三宅一生さんのご冥福をお祈りします 1

ドイツ語のプリーツプリーズの本に、20世紀末の私のマンションの様子が掲載されています。カメラマンの都築響一さんの連載「着倒れ方丈記」プリーズプリーツ編で取材を受け、それが転載された形です。写真はママでなく、一部を掲載(母の形見となった桐たんす、削ったばかりでピカピカです)。
なで肩の私はキャスター時代、肩パットのある服を選んでいました。NHK「ナイトジャーナル」では、ティエリー・ミュグレーを購入していたのです。高島屋がライセンス契約をし、スーツなど日本人にあうデザインが豊富にあったころです。
その後、週一の関西テレビ通いと東南アジア取材モードになると、プリーズプリーツが主流になります。アジア圏では足を隠せるロングスカートが好ましいのと、移動にかさばらないのとで。(民放はクレジットが入るので、番組衣裳はスタイリストさんが借りてくれていたので)。

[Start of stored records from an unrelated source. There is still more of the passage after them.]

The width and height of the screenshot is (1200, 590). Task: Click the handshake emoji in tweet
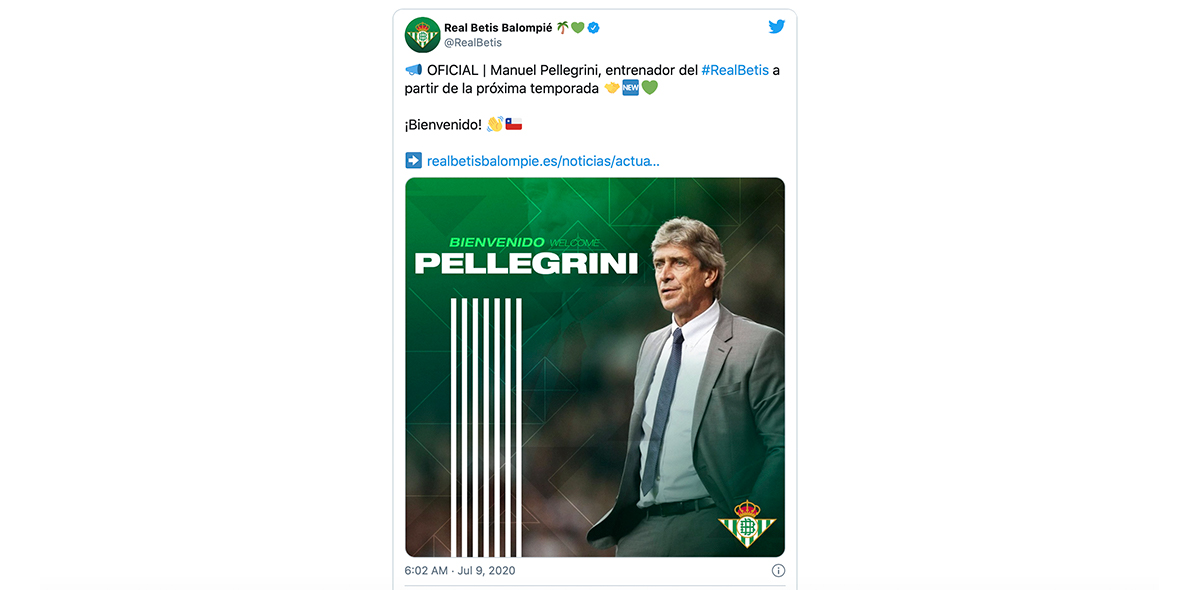(x=611, y=88)
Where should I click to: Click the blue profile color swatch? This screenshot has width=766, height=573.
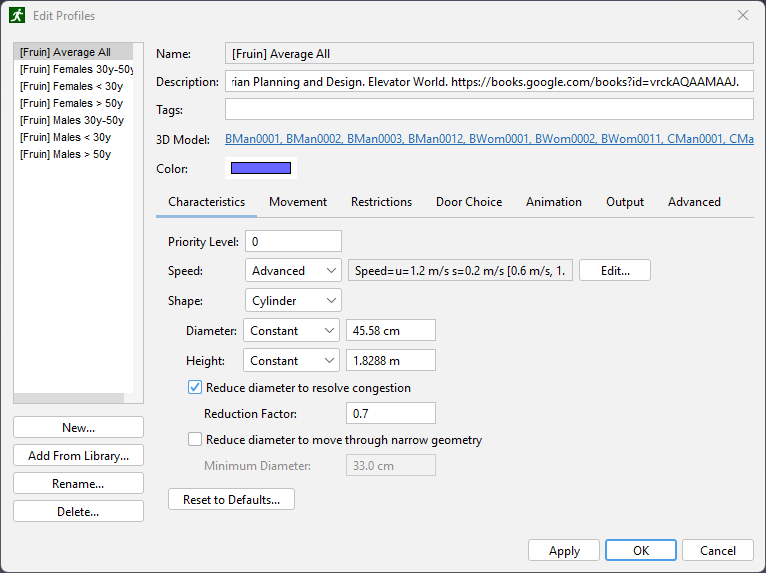pos(260,168)
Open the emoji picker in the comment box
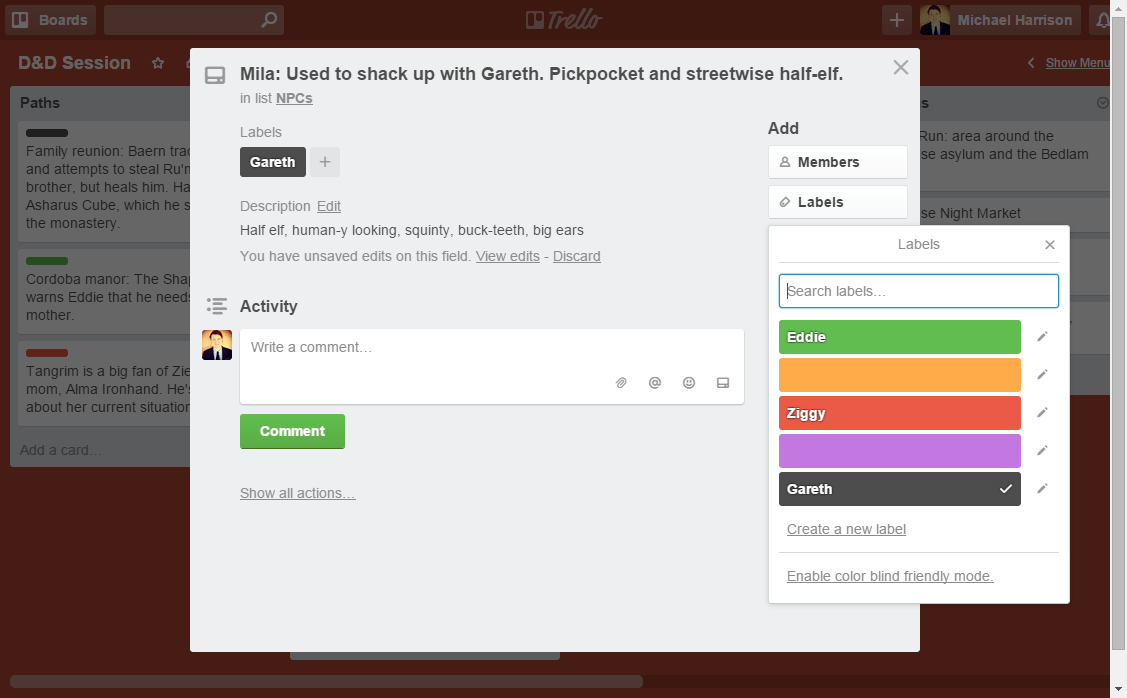1127x698 pixels. pyautogui.click(x=689, y=382)
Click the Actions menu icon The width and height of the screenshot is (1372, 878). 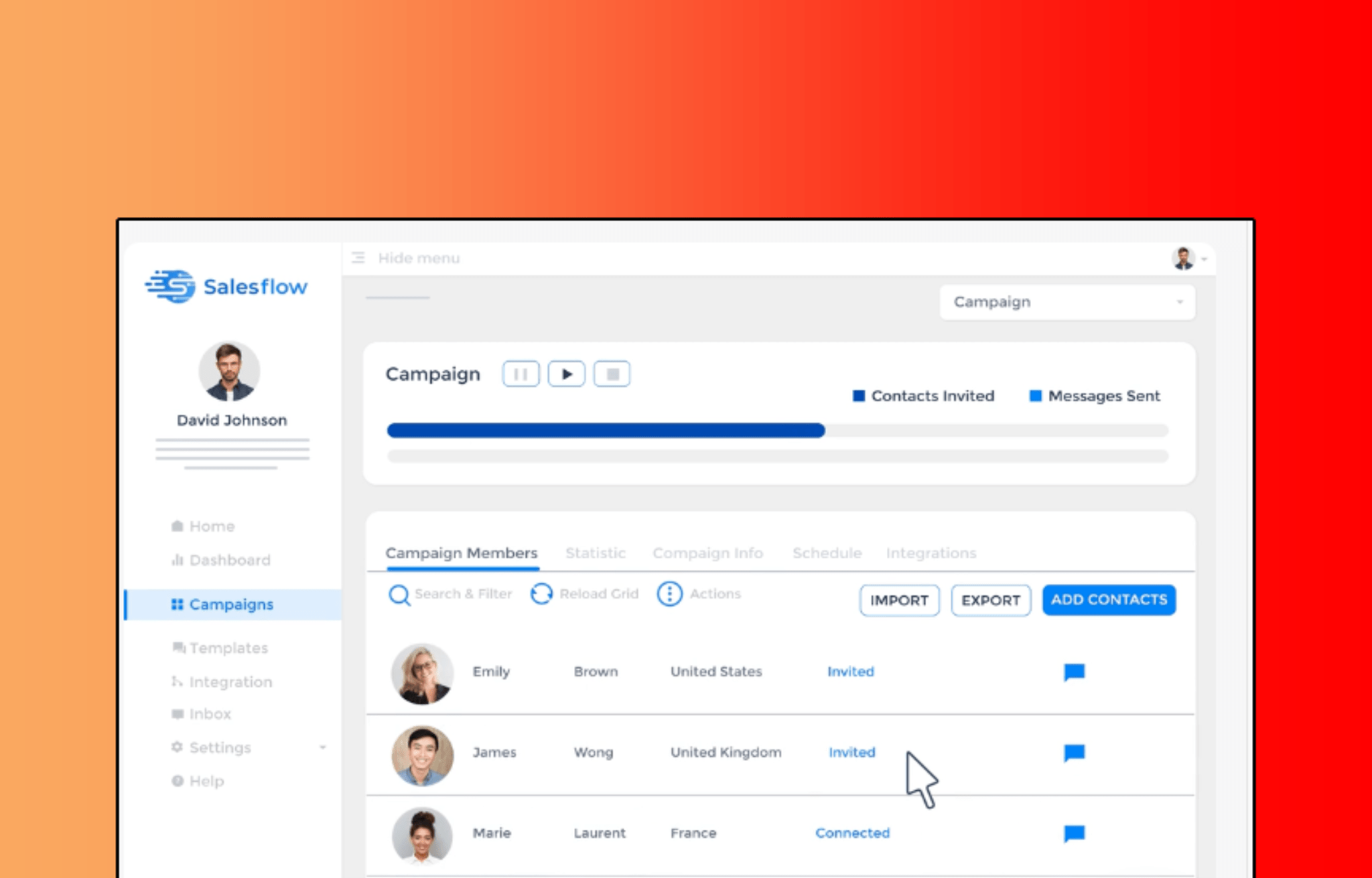pos(669,593)
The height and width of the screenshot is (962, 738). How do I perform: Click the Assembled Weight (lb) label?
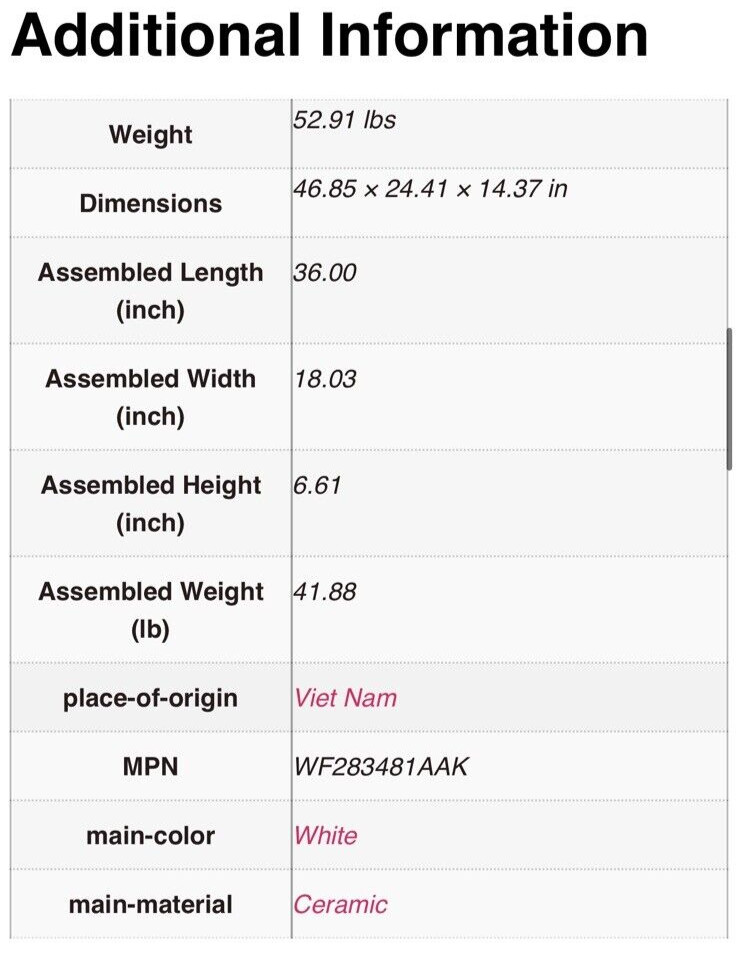tap(150, 610)
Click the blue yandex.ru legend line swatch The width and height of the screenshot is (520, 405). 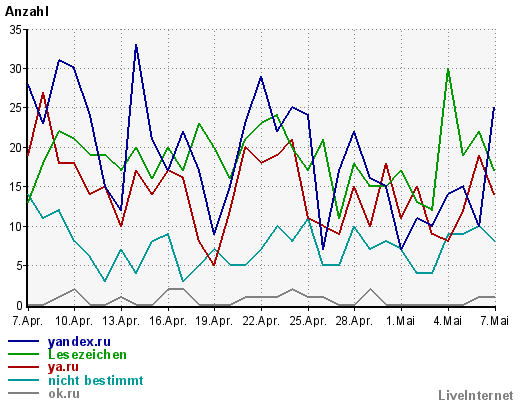pyautogui.click(x=23, y=341)
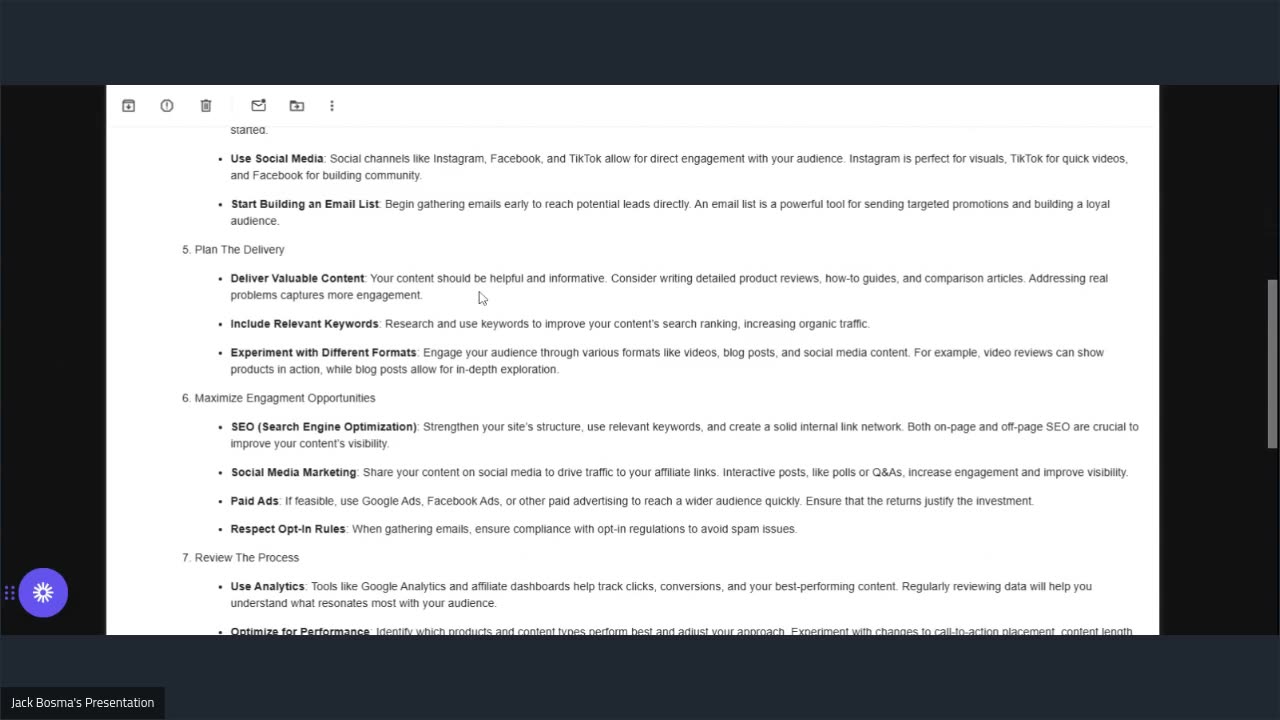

このプリーズプリーツ、東京では最初、クリエーター系女性の服で、どこか遠い感じでした。制服と呼びたくなるほど、パーティに行くと、お姉さまたちが黒のドレスに身をまとっていたのです。次第に色のバラエティが増え、私にも似合う色が制作されるようになって、この世界にはまっていきます。
東京の「よしおか」でも講座を持っていらした染司の吉岡幸雄先生には、「からだに優しいシルクを着るべき、アキオさんみたいに化繊を着たらあかん」と嫌味を言われていましたが、プリーズプリーツのワンピとカーデガンのコーデ・エクササイズは、和服の帯と着物のコーデの基礎になっています。
いまでも手元に残しているのに、なぜ着ないかって? お腹が出ているからです。プリーズプリーツは着る人のフォルムに忠実です。特にワンピを着ると、おなかの出っ張りが仇となるのでした。
ドイツ語版のこの本に登場する面白い柄、ほとんど私の手元にあるの、恐ろしいです。少し涼しくなったら、ご供養の意味でも、久しぶりに袖を通してみましょうか。おなかを引っ込める努力とともに。
表参道のお店でイッセイさんと交わした会話については、また改めて。